**Data for processing:**
------------

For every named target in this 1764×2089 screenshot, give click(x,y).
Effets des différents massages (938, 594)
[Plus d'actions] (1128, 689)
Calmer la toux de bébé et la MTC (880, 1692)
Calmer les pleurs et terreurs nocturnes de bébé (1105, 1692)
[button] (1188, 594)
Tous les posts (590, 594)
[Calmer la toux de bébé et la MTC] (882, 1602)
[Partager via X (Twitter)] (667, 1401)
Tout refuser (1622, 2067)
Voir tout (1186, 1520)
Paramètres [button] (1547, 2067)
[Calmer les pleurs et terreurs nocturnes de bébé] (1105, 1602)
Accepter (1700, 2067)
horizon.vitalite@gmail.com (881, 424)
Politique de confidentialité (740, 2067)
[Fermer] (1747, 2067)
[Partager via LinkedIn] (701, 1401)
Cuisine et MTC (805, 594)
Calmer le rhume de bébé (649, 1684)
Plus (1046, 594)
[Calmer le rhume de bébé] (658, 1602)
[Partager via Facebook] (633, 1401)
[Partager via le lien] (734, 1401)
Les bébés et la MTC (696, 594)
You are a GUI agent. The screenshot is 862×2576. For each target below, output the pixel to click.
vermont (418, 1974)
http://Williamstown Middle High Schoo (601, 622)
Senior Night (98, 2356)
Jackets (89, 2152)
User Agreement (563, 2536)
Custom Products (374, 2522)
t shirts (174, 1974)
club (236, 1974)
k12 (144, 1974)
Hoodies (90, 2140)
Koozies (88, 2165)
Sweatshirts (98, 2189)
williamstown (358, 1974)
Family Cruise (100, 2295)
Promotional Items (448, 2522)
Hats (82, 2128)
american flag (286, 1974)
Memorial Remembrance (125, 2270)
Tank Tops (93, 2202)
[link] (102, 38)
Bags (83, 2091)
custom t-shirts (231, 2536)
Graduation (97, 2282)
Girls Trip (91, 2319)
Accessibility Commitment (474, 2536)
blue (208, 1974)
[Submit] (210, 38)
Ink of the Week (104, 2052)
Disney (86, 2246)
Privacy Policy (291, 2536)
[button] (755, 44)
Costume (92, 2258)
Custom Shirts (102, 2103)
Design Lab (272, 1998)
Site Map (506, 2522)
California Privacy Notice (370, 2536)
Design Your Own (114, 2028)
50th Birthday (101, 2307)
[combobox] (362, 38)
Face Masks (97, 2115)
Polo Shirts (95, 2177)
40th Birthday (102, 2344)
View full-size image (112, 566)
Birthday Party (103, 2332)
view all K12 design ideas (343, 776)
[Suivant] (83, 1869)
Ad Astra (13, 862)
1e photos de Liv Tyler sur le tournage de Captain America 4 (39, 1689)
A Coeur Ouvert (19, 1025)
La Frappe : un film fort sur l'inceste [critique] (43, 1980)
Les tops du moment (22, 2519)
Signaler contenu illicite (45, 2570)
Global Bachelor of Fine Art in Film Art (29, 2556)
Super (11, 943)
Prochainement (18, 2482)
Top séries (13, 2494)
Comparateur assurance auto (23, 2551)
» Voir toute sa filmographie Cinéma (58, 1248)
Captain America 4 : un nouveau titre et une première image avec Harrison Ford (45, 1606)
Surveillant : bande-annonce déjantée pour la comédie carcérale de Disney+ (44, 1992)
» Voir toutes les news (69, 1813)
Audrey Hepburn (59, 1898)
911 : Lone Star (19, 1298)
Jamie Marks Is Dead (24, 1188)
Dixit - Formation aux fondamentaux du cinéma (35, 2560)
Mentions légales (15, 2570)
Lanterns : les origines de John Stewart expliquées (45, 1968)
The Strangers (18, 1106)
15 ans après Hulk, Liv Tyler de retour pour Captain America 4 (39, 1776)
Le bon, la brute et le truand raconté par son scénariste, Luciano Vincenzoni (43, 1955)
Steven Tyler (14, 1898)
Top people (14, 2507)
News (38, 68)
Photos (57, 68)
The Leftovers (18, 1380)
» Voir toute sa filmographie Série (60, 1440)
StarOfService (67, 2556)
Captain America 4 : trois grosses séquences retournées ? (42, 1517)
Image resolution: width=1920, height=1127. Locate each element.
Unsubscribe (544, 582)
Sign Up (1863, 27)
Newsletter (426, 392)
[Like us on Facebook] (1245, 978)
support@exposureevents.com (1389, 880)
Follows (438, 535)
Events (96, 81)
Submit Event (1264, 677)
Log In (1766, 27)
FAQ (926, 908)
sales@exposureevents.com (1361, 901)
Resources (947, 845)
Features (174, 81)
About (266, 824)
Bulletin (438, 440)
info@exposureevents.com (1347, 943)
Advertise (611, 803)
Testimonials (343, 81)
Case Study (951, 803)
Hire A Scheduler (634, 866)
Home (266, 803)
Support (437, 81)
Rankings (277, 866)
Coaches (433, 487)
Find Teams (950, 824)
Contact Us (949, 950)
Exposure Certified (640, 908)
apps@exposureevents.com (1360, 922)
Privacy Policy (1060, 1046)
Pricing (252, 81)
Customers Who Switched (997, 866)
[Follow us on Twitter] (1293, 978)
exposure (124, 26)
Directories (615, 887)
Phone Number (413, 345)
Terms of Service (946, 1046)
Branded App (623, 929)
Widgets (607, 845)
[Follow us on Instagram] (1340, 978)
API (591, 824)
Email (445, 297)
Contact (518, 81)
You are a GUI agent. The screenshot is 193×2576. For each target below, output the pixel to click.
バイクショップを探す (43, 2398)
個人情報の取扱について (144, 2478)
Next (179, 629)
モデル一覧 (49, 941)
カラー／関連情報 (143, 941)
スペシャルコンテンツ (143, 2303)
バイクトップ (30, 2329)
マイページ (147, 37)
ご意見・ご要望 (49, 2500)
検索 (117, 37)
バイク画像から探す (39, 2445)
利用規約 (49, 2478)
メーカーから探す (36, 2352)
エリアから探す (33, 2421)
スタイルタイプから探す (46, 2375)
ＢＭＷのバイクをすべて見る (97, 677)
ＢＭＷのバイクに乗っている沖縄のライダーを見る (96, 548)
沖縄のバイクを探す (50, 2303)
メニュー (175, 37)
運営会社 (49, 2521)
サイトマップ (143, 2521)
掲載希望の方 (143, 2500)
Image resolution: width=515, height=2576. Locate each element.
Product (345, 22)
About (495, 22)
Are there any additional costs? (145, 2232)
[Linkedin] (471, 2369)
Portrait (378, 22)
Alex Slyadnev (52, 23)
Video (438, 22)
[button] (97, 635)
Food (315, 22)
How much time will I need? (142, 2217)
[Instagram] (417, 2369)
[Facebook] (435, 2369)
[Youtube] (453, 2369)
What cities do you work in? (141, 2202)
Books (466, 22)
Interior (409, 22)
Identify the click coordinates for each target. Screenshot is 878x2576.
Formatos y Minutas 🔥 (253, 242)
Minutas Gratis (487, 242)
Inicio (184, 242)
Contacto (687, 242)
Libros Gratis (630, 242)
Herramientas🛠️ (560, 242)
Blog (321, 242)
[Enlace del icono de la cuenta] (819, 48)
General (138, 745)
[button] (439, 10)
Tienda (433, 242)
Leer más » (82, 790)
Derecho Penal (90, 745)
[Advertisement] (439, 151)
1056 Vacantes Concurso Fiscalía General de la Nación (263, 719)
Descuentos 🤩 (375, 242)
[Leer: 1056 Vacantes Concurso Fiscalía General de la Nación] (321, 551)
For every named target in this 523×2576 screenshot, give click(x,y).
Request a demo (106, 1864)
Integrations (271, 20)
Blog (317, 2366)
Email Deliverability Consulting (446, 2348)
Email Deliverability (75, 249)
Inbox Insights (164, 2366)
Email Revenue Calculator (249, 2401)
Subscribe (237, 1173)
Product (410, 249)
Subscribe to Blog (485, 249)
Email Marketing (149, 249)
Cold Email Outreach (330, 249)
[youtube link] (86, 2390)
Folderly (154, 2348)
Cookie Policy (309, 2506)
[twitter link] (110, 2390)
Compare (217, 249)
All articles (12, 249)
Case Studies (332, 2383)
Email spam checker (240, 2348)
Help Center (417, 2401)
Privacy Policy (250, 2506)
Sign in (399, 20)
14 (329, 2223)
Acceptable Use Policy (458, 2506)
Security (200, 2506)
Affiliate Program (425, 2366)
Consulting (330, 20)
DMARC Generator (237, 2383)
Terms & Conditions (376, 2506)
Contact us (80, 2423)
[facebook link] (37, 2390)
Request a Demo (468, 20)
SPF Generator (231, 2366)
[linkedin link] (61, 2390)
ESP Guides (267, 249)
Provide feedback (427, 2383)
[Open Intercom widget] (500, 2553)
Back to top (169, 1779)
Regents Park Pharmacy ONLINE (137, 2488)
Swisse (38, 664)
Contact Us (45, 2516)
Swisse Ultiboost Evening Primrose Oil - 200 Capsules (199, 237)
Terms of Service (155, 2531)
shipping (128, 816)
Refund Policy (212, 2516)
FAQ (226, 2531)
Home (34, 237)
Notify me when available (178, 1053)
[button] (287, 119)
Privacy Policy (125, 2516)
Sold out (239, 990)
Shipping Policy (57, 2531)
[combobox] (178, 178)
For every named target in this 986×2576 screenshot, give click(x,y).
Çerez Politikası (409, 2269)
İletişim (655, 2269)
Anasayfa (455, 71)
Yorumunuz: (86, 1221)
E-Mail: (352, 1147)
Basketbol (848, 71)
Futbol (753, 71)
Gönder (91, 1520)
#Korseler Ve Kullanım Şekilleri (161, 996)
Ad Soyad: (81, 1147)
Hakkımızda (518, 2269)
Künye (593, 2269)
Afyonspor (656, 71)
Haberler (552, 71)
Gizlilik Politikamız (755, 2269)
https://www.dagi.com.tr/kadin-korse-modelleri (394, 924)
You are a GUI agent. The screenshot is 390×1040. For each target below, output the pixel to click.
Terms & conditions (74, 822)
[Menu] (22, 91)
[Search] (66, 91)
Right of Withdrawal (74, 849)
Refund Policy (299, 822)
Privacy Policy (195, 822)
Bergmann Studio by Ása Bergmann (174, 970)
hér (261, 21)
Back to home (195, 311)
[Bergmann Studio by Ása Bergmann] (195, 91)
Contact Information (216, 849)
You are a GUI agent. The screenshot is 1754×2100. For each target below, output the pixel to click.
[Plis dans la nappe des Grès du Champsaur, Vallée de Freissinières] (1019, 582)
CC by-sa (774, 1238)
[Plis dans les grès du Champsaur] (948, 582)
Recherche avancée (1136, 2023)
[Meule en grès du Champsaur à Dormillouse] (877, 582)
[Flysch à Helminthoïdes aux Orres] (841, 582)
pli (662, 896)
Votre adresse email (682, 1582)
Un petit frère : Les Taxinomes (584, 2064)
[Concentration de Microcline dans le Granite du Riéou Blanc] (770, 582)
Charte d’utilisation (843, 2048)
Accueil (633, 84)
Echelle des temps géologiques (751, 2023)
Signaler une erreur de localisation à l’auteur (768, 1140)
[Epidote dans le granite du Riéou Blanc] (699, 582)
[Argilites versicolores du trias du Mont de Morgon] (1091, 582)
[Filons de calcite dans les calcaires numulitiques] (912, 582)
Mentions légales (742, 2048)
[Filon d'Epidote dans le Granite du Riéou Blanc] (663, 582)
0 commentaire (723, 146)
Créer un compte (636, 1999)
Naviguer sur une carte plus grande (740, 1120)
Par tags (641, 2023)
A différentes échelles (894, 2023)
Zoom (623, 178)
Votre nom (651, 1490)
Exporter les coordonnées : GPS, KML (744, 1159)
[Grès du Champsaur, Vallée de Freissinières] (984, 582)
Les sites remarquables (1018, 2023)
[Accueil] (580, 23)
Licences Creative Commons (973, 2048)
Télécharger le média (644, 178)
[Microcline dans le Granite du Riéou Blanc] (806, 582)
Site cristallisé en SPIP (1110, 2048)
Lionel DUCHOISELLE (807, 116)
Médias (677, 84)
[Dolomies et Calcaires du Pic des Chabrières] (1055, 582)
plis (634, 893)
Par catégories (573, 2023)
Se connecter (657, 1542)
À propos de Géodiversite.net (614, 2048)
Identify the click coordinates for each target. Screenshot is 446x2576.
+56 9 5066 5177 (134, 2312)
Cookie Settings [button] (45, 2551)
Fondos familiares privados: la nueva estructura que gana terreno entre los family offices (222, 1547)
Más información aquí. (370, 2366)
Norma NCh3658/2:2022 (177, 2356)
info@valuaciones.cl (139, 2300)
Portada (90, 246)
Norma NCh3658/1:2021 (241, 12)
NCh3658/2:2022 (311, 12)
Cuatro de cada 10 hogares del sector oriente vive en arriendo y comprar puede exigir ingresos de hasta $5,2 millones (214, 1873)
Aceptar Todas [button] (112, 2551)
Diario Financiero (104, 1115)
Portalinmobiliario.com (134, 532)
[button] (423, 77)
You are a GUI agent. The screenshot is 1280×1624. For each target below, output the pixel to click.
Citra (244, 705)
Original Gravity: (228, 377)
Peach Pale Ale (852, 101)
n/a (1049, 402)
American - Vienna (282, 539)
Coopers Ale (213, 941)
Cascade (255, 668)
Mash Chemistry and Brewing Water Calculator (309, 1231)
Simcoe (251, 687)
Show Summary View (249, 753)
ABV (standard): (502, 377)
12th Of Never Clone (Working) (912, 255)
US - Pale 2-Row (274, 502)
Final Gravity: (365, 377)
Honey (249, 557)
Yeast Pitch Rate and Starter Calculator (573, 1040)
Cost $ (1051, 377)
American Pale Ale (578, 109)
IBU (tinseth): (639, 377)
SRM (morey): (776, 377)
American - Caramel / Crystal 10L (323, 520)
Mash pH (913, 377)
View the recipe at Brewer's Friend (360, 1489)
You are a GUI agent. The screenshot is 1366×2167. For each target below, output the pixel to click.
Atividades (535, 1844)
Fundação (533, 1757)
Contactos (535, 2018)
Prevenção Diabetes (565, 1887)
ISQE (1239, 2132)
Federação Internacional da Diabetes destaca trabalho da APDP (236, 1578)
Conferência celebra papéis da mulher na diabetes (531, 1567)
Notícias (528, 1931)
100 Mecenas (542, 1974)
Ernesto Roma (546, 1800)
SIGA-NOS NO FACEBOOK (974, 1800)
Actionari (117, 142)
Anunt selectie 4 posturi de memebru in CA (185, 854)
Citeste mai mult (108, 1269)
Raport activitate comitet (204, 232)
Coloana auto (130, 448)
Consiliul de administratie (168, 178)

------------

**What you have to do:**
The answer is the run of lines above from the line containing "40th Birthday (102, 2344)" through the line containing "apps@exposureevents.com (1360, 922)", copied exactly and alone.

**Answer box:**
40th Birthday (102, 2344)
View full-size image (112, 566)
Birthday Party (103, 2332)
view all K12 design ideas (343, 776)
[Suivant] (83, 1869)
Ad Astra (13, 862)
1e photos de Liv Tyler sur le tournage de Captain America 4 (39, 1689)
A Coeur Ouvert (19, 1025)
La Frappe : un film fort sur l'inceste [critique] (43, 1980)
Les tops du moment (22, 2519)
Signaler contenu illicite (45, 2570)
Global Bachelor of Fine Art in Film Art (29, 2556)
Super (11, 943)
Prochainement (18, 2482)
Top séries (13, 2494)
Comparateur assurance auto (23, 2551)
» Voir toute sa filmographie Cinéma (58, 1248)
Captain America 4 : un nouveau titre et une première image avec Harrison Ford (45, 1606)
Surveillant : bande-annonce déjantée pour la comédie carcérale de Disney+ (44, 1992)
» Voir toutes les news (69, 1813)
Audrey Hepburn (59, 1898)
911 : Lone Star (19, 1298)
Jamie Marks Is Dead (24, 1188)
Dixit - Formation aux fondamentaux du cinéma (35, 2560)
Mentions légales (15, 2570)
Lanterns : les origines de John Stewart expliquées (45, 1968)
The Strangers (18, 1106)
15 ans après Hulk, Liv Tyler de retour pour Captain America 4 (39, 1776)
Le bon, la brute et le truand raconté par son scénariste, Luciano Vincenzoni (43, 1955)
Steven Tyler (14, 1898)
Top people (14, 2507)
News (38, 68)
Photos (57, 68)
The Leftovers (18, 1380)
» Voir toute sa filmographie Série (60, 1440)
StarOfService (67, 2556)
Captain America 4 : trois grosses séquences retournées ? (42, 1517)
Image resolution: width=1920, height=1127. Locate each element.
Unsubscribe (544, 582)
Sign Up (1863, 27)
Newsletter (426, 392)
[Like us on Facebook] (1245, 978)
support@exposureevents.com (1389, 880)
Follows (438, 535)
Events (96, 81)
Submit Event (1264, 677)
Log In (1766, 27)
FAQ (926, 908)
sales@exposureevents.com (1361, 901)
Resources (947, 845)
Features (174, 81)
About (266, 824)
Bulletin (438, 440)
info@exposureevents.com (1347, 943)
Advertise (611, 803)
Testimonials (343, 81)
Case Study (951, 803)
Hire A Scheduler (634, 866)
Home (266, 803)
Support (437, 81)
Rankings (277, 866)
Coaches (433, 487)
Find Teams (950, 824)
Contact Us (949, 950)
Exposure Certified (640, 908)
apps@exposureevents.com (1360, 922)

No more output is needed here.